Он закурил трубку, оглядывая комнату. Внимание его привлекла пепельница и не столько сама пепельница, сколько то, что он в ней увидел.
Продолжая разговор, он незаметным движением руки подвинул к себе пепельницу. Потом спокойно взял лежавший в ней окурок и начал его разглядывать.
— Итак, вы говорите, что в провинции активной работы нет…, — говорил он с удивлением, читая английскую надпись на папиросе.
Катя вскинула на него свои длинные ресницы. За ними метнулся страх. Но страх в ту же минуту был убит развязным смешком. Грациозным движением всего корпуса достала из кармана платья синюю коробочку.
— Не хотите ли английскую папиросу. Сегодня на улице какой-то мальчишка продавал.
Катя, вскинула на него свои длинные ресницы: «Не хотите ли английскую папиросу?»
Костин невольно залюбовался смелой и настойчивой противницей.
Поговорив еще минут пять — он попрощался и вышел.
— Усиленное наблюдение за квартирой Юшина — коротко приказал он агенту. Затем он быстро направился к себе, где его ждал Сергеев.
— Слыхал ли ты, — спросил он Сергеева, — чтобы на улицах Москвы можно было купить настоящие английские папиросы?
— Нет. А что?
— Ничего особенного, но уездная глушь, в которой пребывала Екатерина Дмитриевна, на карте РСФСР, вероятно, не помечена, — и он протянул Сергееву папиросу.
— Это у нее такие?
— Да.
— Постой… постой… Я где-то видел такую же. Да, да вспоминаю. На вечере у скрипача Янковича. Он привез из Батума несколько коробок и угощал своих знакомых.
Из Батума — чуть не подпрыгнул Костин, — скрипач из Батума, английские папиросы и сельская учительница… да-с….
— Но ведь она меня познакомила с Янковичем.
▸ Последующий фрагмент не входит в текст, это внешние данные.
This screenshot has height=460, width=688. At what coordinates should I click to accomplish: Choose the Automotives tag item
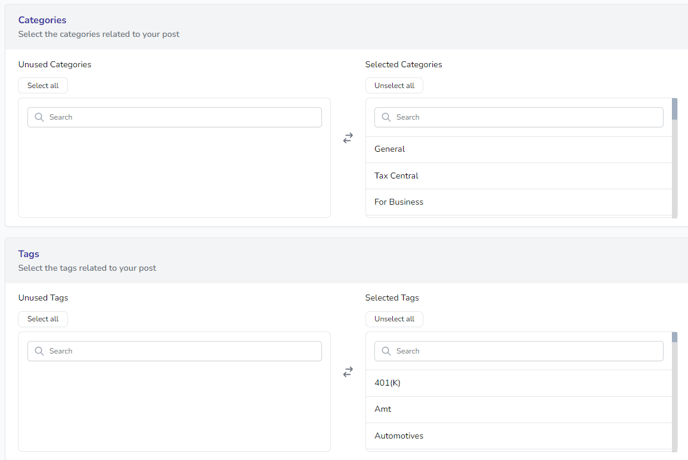(399, 436)
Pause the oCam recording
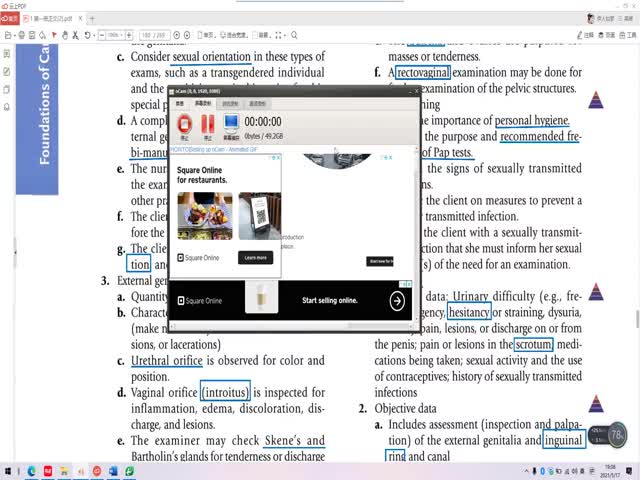640x480 pixels. pyautogui.click(x=207, y=125)
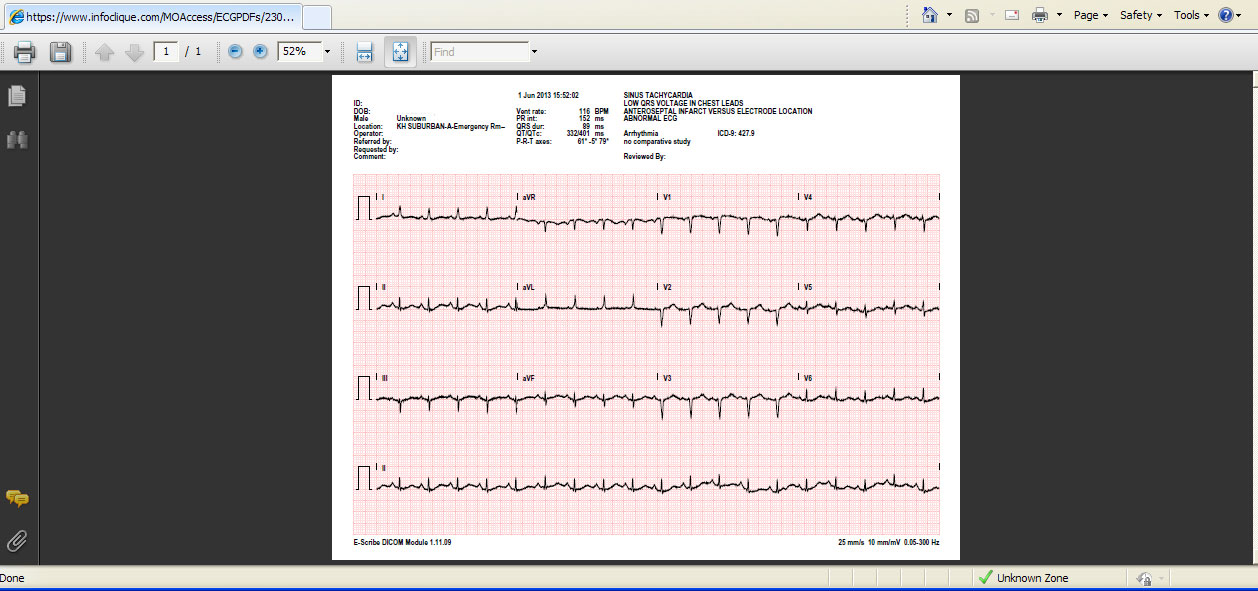This screenshot has width=1258, height=591.
Task: Click the Print icon in PDF toolbar
Action: (x=25, y=52)
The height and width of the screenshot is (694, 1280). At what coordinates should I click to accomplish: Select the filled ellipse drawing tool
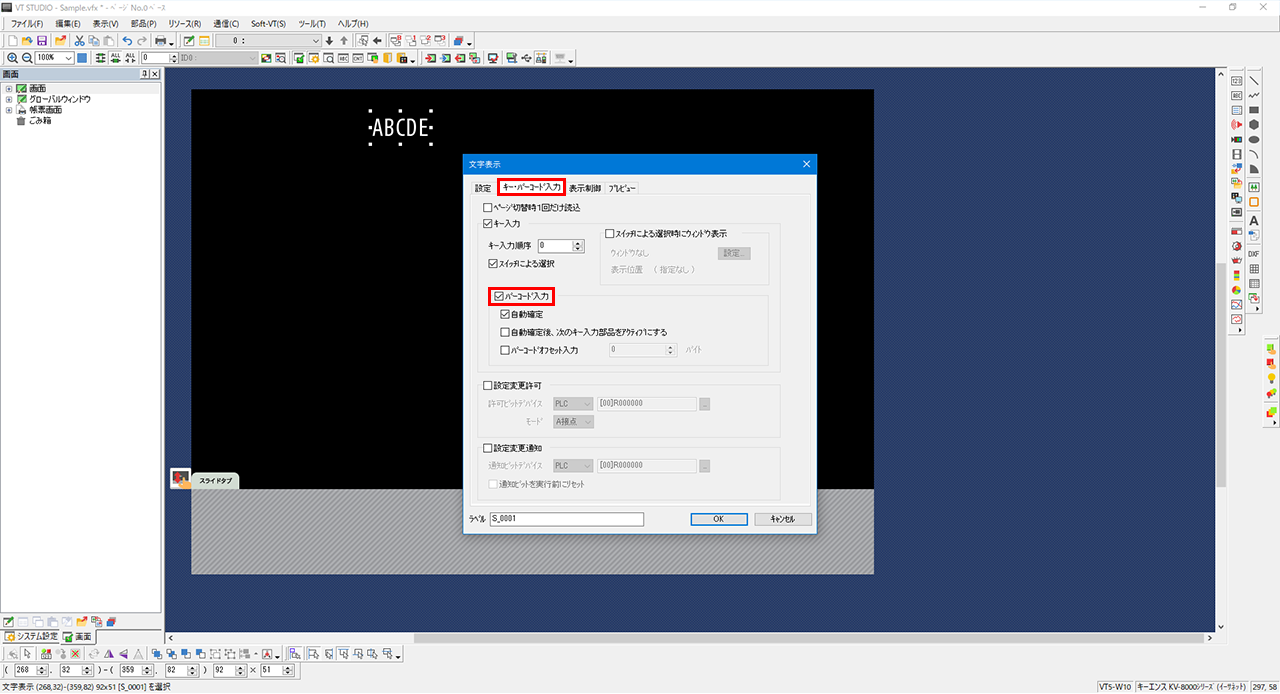pos(1254,140)
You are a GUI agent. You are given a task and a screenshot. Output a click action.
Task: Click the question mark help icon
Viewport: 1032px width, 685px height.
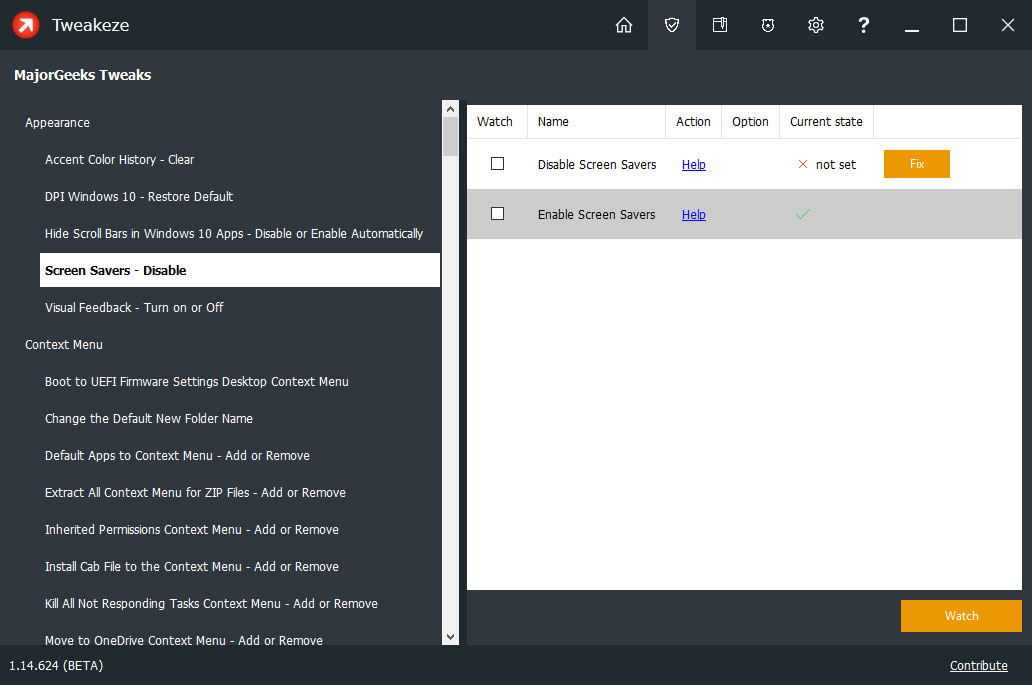(x=864, y=25)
Быть может, он просто дал ей пару коробок?
— Тогда при чем тут мальчишка-папиросник.
Наступившее молчание прервал вошедший шифровальщик.
Радиотелеграмма из Новороссийска. Шифр Сомова.
— Ага! Комсомольцы — вскричал Костин. — Вот что нам теперь нужно.
Телеграмма гласила:
«Выехали в Москву двое белых, скрипач Янкович и блондинка Катя. Везу почту. Белые явки. Буду седьмого. Морев».
— Морев? Кто это?
— Условная подпись, едет посланный… Распорядись установить наблюдение за этой музыкальной знаменитостью.
Голос Костина звучал сталью, глаза сверкали, на щеках появился румянец.
— Молодцы, комсомольцы, — говорил он в волнении, прохаживаясь по комнате, — без них пришлось бы нам долго повозиться.
До седьмого осталось четыре дня, и Костин решил пока Кати не трогать и поддерживать знакомство. Сергеев уговаривал быть осторожней. Раз сама навязывается на работу, значит — метит его убрать.